Lee DongHyuk, Lahiri Soumendra N, Sinha Samiran
Biostatistics Branch, Division of Cancer Epidemiology and Genetics, National Cancer Institute, National Institutes of Health, Bethesda, Maryland.
Department of Statistics, North Carolina State University, Raleigh, North Carolina.
Biometrics. 2020 Sep;76(3):821-833. doi: 10.1111/biom.13207. Epub 2020 Jan 6.
When the observed data are contaminated with errors, the standard two-sample testing approaches that ignore measurement errors may produce misleading results, including a higher type-I error rate than the nominal level. To tackle this inconsistency, a nonparametric test is proposed for testing equality of two distributions when the observed contaminated data follow the classical additive measurement error model. The proposed test takes into account the presence of errors in the observed data, and the test statistic is defined in terms of the (deconvoluted) characteristic functions of the latent variables. Proposed method is applicable to a wide range of scenarios as no parametric restrictions are imposed either on the distribution of the underlying latent variables or on the distribution of the measurement errors. Asymptotic null distribution of the test statistic is derived, which is given by an integral of a squared Gaussian process with a complicated covariance structure. For data-based calibration of the test, a new nonparametric Bootstrap method is developed under the two-sample measurement error framework and its validity is established. Finite sample performance of the proposed test is investigated through simulation studies, and the results show superior performance of the proposed method than the standard tests that exhibit inconsistent behavior. Finally, the proposed method was applied to real data sets from the National Health and Nutrition Examination Survey. An R package MEtest is available through CRAN.

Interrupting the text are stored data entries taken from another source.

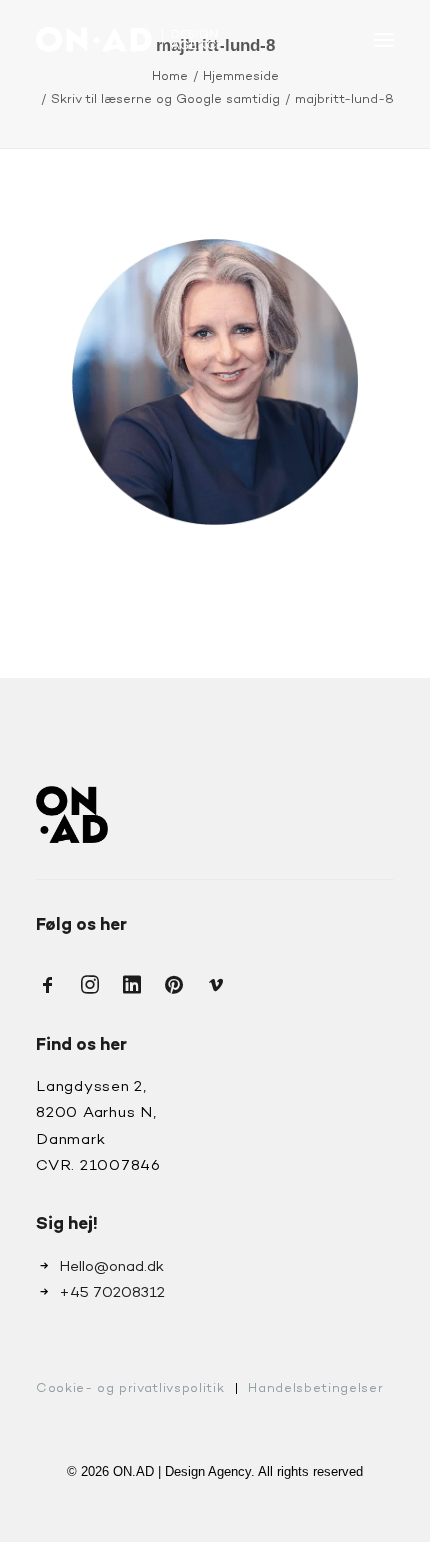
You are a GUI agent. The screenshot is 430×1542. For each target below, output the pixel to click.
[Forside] (72, 815)
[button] (384, 39)
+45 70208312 (112, 1293)
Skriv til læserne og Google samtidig (165, 100)
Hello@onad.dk (111, 1267)
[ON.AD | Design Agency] (130, 39)
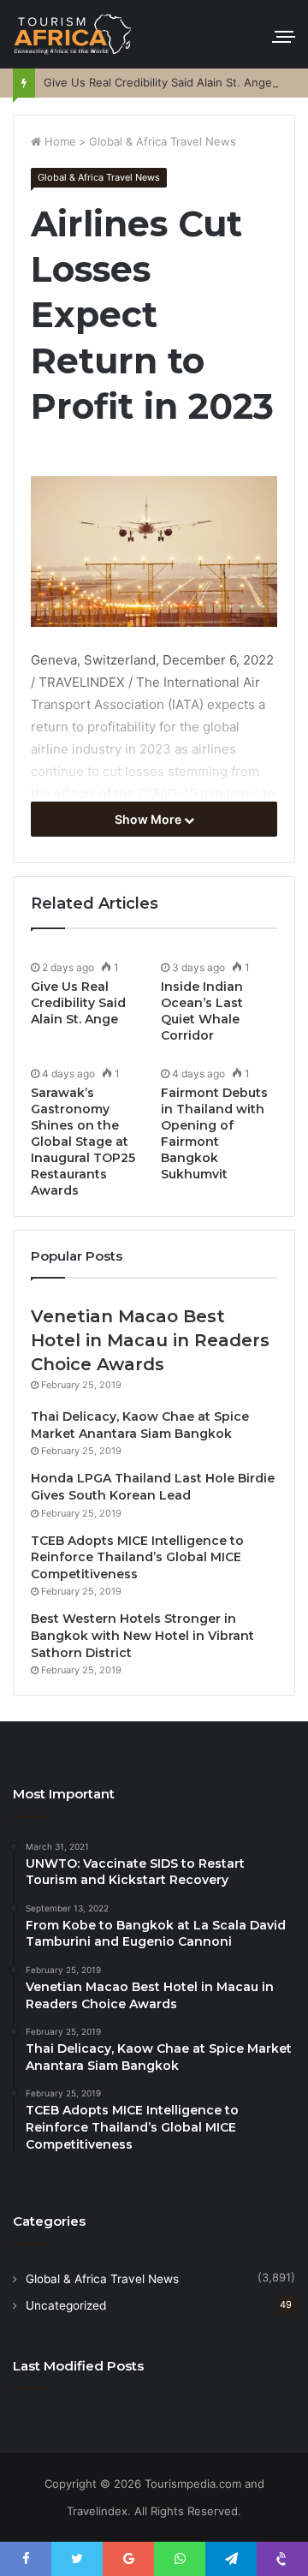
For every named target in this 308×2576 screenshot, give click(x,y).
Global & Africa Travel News (162, 141)
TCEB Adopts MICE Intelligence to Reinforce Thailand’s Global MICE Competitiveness (137, 1557)
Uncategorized (66, 2305)
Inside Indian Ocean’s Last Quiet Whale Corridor (202, 1011)
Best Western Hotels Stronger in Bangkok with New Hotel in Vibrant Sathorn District (142, 1635)
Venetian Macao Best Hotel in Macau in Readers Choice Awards (150, 1340)
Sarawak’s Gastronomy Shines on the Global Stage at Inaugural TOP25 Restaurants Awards (83, 1141)
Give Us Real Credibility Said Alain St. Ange (158, 82)
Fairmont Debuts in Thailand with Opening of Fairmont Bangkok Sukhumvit (214, 1133)
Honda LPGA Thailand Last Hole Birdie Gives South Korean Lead (153, 1486)
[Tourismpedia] (73, 34)
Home (58, 141)
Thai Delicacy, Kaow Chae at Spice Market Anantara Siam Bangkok (140, 1425)
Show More (149, 819)
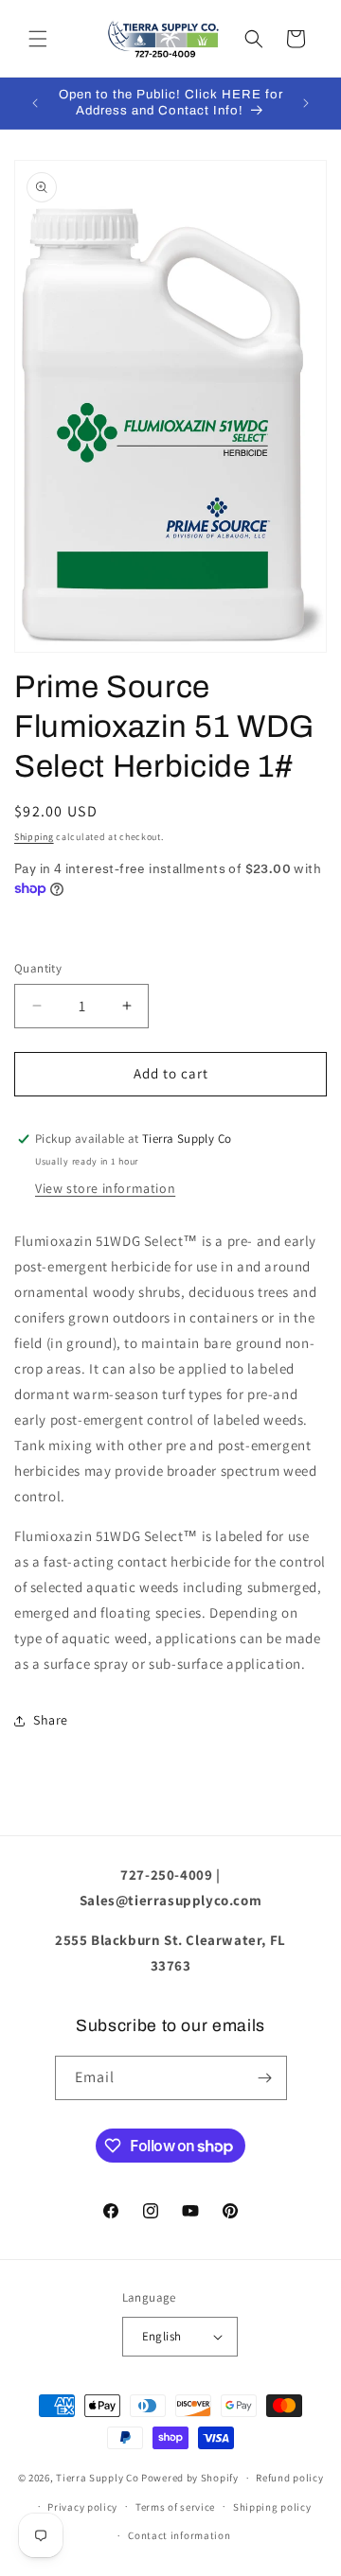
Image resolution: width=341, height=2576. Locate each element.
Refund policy (289, 2477)
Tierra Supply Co (97, 2477)
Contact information (179, 2535)
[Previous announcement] (35, 103)
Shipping (34, 837)
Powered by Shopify (190, 2477)
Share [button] (50, 1719)
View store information (105, 1188)
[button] (38, 39)
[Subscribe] (265, 2078)
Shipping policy (272, 2507)
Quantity (38, 968)
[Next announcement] (306, 103)
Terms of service (175, 2507)
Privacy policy (82, 2507)
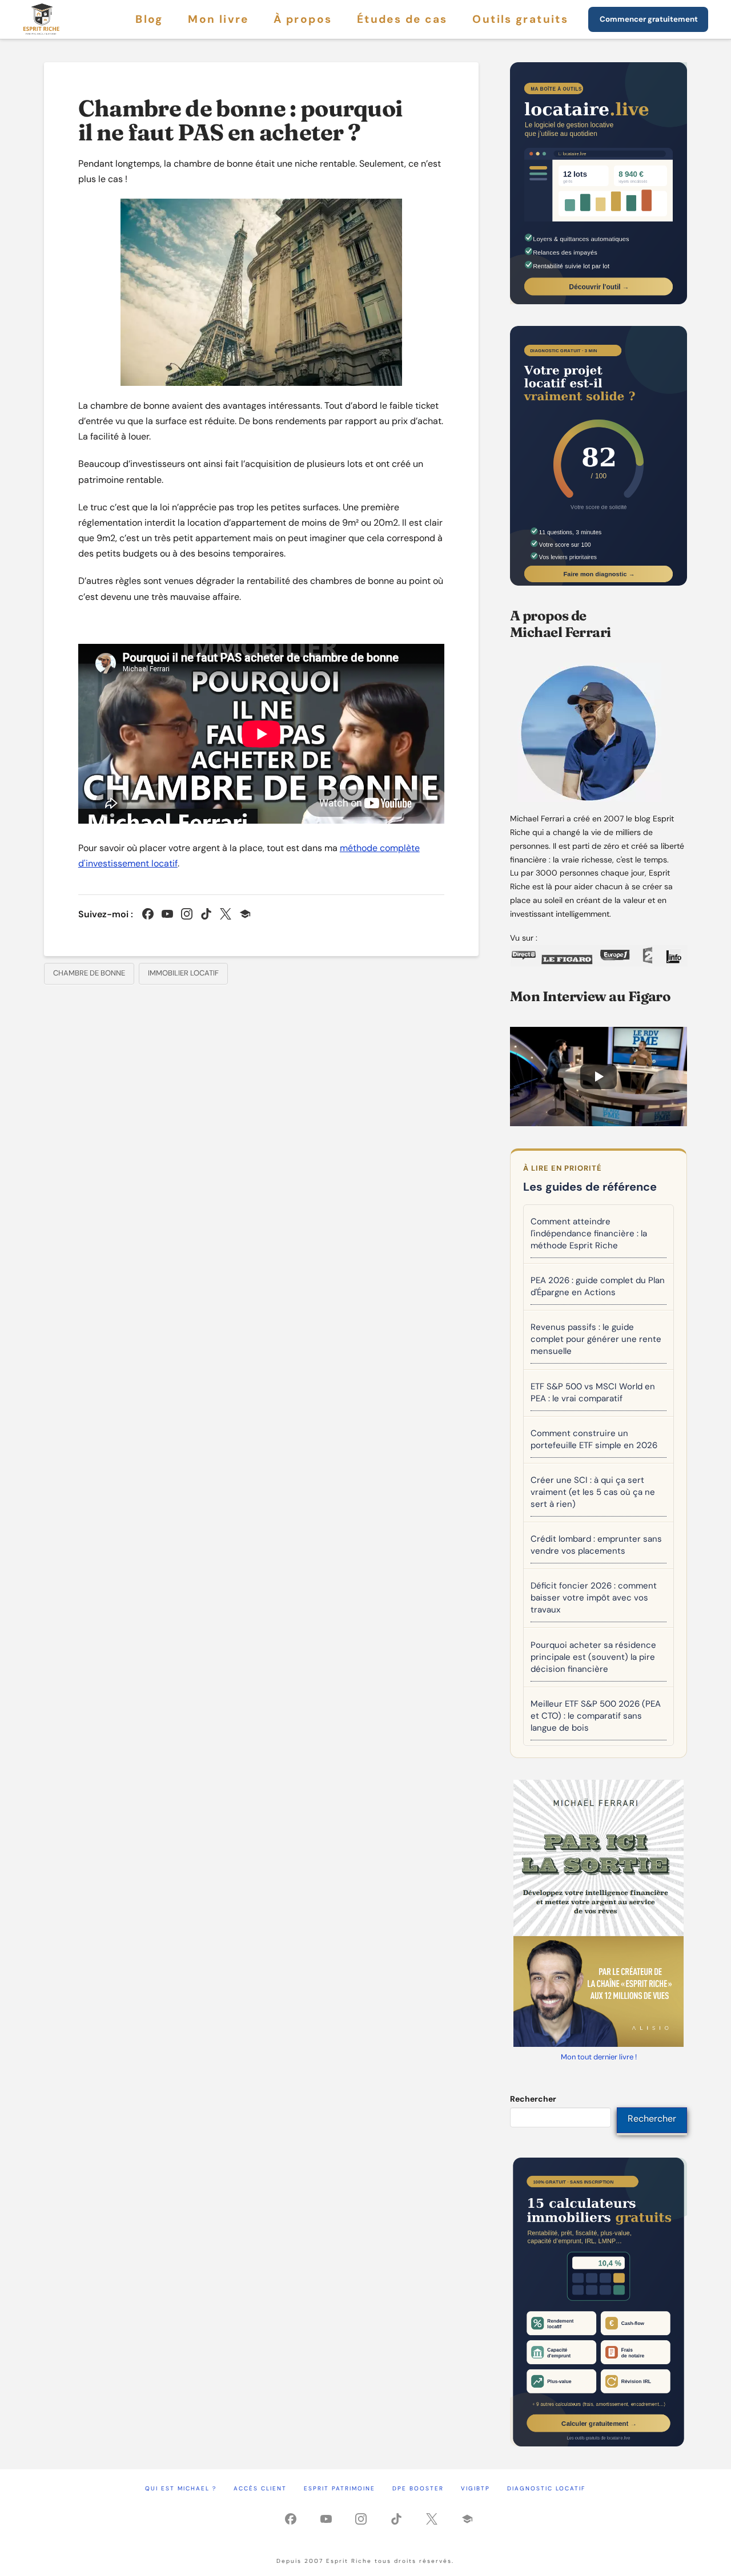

当观测数据存在误差污染时,忽略测量误差的标准双样本检验方法可能会产生误导性结果,包括高于名义水平的第一类错误率。为了解决这种不一致性,本文提出了一种非参数检验方法,用于在观测的污染数据遵循经典加性测量误差模型时检验两个分布的相等性。所提出的检验考虑了观测数据中误差的存在,并且检验统计量是根据潜在变量的(去卷积)特征函数定义的。由于对潜在变量的分布或测量误差的分布均未施加参数限制,因此所提出的方法适用于广泛的场景。推导了检验统计量的渐近零分布,它由具有复杂协方差结构的平方高斯过程的积分给出。为了基于数据对检验进行校准,在双样本测量误差框架下开发了一种新的非参数自助法,并确定了其有效性。通过模拟研究考察了所提出检验的有限样本性能,结果表明所提出的方法比表现出不一致行为的标准检验具有更好的性能。最后,将所提出的方法应用于来自美国国家健康与营养检查调查的真实数据集。可通过CRAN获取一个R包MEtest。